When writing small changes to DuckLake, it can be wasteful to write each changeset to an individual Parquet file. DuckLake supports directly writing small changes to the metadata using data inlining. Instead of writing a Parquet file to the data storage and then writing a reference to that file in the metadata catalog, we directly write the rows to inlined data tables within the metadata catalog.
Data inlining can be enabled in two ways:
Using the DATA_INLINING_ROW_LIMIT attach parameter. This is bounded to your DuckLake connection, so if you detach and reattach without the parameter, data inlining won't be used.
ATTACH 'ducklake:inlining.duckdb' AS my_ducklake (DATA_INLINING_ROW_LIMIT 10);
Using the option data_inlining_row_limit which can be set at the table, schema or global level. This is persisted in the ducklake_metadata table and will be reused across connections.
ATTACH 'ducklake:inlining.duckdb' AS my_ducklake;
USE my_ducklake;
CREATE TABLE t (a INT);
CALL my_ducklake.set_option('data_inlining_row_limit', 10, table_name => 't');
When enabled, any inserts that write fewer than the given amount of rows are automatically written to inlined tables instead.
Inlined data behaves exactly the same as data written to Parquet files. The only difference is that the inlined data lives in the metadata catalog, instead of in Parquet files in the data path.
For example, when inserting a low number of rows, data is automatically inlined:
CREATE TABLE my_ducklake.tbl (col INTEGER);
-- Inserting 3 rows, data is inlined
INSERT INTO my_ducklake.tbl VALUES (1), (2), (3);
-- No Parquet files exist
SELECT count(*) FROM glob('inlining.duckdb.files/**');
┌──────────────┐
│ count_star() │
│ int64 │
├──────────────┤
│ 0 │
└──────────────┘
When inserting more data than the DATA_INLINING_ROW_LIMIT, inserts are automatically written to Parquet:
INSERT INTO my_ducklake.tbl FROM range(100);
SELECT count(*) FROM glob('inlining.duckdb.files/**');
┌──────────────┐
│ count_star() │
│ int64 │
├──────────────┤
│ 1 │
└──────────────┘
Flushing Inlined Data
Inlined data can be manually flushed to Parquet files by calling the ducklake_flush_inlined_data function.

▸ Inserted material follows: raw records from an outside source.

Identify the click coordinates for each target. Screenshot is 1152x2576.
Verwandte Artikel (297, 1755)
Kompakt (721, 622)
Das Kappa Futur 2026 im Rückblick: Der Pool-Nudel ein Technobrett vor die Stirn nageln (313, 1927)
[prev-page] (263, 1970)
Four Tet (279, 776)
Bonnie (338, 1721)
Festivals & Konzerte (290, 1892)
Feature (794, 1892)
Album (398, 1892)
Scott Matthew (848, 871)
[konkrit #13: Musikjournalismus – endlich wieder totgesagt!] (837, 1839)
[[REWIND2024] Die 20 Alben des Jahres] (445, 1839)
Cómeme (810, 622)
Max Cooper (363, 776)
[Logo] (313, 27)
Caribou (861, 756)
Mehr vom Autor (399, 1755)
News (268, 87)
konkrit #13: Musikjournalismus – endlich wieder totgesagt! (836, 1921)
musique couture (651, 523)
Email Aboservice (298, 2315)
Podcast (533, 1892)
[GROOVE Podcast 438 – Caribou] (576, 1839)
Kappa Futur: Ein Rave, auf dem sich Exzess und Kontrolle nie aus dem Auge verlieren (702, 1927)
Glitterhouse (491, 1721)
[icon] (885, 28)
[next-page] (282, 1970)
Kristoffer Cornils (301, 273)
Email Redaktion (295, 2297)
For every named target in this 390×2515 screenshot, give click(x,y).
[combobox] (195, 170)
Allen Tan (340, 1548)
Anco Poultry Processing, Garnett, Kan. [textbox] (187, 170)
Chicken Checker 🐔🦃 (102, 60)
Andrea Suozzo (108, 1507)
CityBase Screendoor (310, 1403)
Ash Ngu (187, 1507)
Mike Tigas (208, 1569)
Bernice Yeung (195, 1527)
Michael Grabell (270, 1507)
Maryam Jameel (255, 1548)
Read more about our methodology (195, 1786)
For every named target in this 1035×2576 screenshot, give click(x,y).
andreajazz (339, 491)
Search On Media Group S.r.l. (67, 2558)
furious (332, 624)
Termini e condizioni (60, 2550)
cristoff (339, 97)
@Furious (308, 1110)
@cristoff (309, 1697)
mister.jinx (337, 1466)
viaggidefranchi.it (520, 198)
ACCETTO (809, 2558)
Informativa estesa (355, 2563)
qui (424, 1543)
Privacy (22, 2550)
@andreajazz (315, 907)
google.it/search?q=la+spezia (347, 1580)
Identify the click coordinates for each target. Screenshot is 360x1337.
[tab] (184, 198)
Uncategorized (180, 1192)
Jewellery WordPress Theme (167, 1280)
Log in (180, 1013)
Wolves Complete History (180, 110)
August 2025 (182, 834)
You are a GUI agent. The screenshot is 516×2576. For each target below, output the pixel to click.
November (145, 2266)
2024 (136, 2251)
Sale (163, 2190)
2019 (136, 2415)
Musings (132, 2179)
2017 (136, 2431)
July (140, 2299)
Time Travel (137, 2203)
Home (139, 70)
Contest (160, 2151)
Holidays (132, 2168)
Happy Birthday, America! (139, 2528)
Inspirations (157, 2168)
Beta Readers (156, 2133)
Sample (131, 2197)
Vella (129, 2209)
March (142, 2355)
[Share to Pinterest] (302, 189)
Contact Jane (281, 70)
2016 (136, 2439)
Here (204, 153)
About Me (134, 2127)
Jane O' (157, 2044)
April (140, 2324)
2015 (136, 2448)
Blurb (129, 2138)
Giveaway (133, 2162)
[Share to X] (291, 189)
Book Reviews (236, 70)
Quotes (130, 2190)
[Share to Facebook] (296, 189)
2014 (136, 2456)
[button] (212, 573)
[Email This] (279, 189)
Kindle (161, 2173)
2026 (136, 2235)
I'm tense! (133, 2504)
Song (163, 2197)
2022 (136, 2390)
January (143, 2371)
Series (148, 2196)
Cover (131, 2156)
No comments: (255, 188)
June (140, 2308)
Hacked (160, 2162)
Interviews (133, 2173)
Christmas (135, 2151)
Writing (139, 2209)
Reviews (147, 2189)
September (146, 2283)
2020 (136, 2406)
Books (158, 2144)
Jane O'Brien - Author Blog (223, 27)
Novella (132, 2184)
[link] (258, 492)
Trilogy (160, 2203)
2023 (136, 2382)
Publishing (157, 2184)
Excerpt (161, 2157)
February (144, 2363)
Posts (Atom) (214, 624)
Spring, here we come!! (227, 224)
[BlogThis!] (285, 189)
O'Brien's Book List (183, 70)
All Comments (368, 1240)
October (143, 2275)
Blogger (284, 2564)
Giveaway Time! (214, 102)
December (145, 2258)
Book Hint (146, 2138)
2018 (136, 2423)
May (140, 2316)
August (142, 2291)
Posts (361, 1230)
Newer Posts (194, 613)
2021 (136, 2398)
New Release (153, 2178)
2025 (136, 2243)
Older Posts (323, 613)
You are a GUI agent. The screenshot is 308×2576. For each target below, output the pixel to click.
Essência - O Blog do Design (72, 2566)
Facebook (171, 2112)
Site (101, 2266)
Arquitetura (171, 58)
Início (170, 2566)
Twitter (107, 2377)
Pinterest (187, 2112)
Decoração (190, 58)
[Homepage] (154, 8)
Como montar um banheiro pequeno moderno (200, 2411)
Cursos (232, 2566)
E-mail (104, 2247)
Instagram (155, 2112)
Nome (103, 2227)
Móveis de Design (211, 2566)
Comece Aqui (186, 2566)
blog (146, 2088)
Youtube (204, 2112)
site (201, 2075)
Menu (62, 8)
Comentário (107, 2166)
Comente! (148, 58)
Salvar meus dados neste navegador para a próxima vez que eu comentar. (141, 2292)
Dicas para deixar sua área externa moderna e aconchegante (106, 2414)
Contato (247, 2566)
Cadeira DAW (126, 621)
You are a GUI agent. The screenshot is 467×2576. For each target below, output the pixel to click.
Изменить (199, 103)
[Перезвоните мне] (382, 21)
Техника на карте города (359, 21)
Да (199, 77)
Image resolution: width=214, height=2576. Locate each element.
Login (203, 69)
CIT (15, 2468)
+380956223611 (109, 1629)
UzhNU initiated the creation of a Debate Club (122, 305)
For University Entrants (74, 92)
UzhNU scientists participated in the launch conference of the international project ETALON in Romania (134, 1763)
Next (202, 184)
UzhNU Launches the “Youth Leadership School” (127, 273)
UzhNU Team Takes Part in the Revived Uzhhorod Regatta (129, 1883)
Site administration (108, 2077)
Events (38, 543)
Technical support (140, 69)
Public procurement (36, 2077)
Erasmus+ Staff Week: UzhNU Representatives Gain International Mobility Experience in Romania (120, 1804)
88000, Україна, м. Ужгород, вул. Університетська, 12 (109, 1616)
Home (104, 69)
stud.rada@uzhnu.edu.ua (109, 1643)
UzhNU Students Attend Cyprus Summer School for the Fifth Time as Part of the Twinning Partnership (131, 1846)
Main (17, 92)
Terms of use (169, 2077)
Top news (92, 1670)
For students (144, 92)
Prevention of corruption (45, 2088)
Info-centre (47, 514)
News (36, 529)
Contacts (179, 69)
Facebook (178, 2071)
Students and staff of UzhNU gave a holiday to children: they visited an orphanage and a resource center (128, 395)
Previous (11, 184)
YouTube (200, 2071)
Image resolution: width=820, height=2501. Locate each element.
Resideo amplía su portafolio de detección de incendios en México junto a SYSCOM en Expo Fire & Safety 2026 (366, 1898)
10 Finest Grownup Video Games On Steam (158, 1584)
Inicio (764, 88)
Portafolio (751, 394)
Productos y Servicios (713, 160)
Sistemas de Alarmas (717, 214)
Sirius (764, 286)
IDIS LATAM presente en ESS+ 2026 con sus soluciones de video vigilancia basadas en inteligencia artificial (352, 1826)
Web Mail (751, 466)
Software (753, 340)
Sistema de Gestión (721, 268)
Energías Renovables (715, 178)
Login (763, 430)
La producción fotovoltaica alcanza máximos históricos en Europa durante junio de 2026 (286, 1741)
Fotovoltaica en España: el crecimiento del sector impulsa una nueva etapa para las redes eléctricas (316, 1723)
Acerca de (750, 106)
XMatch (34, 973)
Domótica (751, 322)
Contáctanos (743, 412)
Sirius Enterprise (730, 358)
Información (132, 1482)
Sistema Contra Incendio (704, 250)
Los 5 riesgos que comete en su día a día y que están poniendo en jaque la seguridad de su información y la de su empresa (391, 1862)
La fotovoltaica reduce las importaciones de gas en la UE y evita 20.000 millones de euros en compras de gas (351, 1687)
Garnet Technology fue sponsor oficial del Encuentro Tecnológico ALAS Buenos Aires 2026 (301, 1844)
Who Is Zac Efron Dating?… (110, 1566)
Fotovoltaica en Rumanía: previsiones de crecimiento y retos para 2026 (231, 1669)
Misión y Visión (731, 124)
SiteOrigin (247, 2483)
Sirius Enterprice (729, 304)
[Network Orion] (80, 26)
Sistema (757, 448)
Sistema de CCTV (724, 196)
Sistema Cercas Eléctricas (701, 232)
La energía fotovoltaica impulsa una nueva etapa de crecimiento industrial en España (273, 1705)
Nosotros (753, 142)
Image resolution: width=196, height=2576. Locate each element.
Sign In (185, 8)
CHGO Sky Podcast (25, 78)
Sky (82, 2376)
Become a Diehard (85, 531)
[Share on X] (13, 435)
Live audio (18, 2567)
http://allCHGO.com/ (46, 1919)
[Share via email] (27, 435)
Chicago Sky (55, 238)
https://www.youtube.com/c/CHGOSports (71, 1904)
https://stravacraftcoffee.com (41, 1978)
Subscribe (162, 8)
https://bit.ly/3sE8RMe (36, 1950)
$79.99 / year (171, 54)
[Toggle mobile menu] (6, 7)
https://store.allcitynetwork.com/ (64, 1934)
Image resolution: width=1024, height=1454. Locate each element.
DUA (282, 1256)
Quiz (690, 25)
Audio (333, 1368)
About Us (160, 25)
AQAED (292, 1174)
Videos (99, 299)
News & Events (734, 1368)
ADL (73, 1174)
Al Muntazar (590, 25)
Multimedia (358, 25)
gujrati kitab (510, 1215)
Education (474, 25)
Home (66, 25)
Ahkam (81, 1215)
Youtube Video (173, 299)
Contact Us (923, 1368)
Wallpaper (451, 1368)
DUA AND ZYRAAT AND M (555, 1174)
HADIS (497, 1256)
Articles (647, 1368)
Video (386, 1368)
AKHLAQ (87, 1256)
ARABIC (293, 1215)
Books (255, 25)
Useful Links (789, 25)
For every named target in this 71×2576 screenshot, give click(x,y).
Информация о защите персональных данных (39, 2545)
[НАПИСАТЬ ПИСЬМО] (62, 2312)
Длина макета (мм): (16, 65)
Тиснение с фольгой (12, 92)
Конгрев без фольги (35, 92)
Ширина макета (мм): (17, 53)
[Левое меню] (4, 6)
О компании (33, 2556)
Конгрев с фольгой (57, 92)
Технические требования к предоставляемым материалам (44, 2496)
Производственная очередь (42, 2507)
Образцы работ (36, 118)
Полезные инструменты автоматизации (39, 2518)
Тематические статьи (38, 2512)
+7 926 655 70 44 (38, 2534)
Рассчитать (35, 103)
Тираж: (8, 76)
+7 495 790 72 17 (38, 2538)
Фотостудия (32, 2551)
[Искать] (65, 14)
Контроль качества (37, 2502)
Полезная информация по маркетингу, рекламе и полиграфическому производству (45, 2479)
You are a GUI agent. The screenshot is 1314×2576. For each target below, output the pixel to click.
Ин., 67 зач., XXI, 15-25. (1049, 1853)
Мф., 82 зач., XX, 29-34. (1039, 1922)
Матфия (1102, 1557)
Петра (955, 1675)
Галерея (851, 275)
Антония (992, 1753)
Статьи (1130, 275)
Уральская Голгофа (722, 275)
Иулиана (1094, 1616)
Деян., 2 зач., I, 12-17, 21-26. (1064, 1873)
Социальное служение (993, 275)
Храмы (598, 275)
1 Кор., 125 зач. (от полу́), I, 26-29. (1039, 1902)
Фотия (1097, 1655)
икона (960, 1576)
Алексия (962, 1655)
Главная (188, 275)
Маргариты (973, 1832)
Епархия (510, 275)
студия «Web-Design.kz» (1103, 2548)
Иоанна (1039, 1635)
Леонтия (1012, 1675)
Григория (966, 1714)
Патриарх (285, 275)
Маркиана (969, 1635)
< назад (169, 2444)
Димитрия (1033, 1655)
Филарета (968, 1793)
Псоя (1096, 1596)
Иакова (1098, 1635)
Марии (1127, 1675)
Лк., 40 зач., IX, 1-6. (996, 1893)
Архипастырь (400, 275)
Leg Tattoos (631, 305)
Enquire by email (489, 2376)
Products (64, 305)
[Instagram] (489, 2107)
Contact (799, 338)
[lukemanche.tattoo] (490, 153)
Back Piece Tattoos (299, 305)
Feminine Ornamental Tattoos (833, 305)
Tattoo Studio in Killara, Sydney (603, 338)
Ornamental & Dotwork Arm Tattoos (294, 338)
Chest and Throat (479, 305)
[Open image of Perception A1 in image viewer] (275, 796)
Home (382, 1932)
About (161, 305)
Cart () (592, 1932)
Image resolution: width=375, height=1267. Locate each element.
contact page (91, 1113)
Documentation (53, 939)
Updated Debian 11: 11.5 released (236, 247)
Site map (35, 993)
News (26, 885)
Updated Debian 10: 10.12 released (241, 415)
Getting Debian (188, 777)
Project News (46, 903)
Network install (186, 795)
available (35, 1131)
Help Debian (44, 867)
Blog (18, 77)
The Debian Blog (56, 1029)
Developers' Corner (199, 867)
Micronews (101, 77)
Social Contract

Flush all inlined data in all schemas and tables:
CALL ducklake_flush_inlined_data('my_ducklake');
Flush inlined data only within a specific schema:
CALL ducklake_flush_inlined_data(
'my_ducklake',
schema_name => 'my_schema'
);
Flush inlined data for a specific table in the default main schema:
CALL ducklake_flush_inlined_data(
'my_ducklake',
table_name => 'my_table'
);
Flush inlined data for a specific table in a specific schema:
CALL ducklake_flush_inlined_data(
'my_ducklake',
schema_name => 'my_schema',
table_name => 'my_table'
);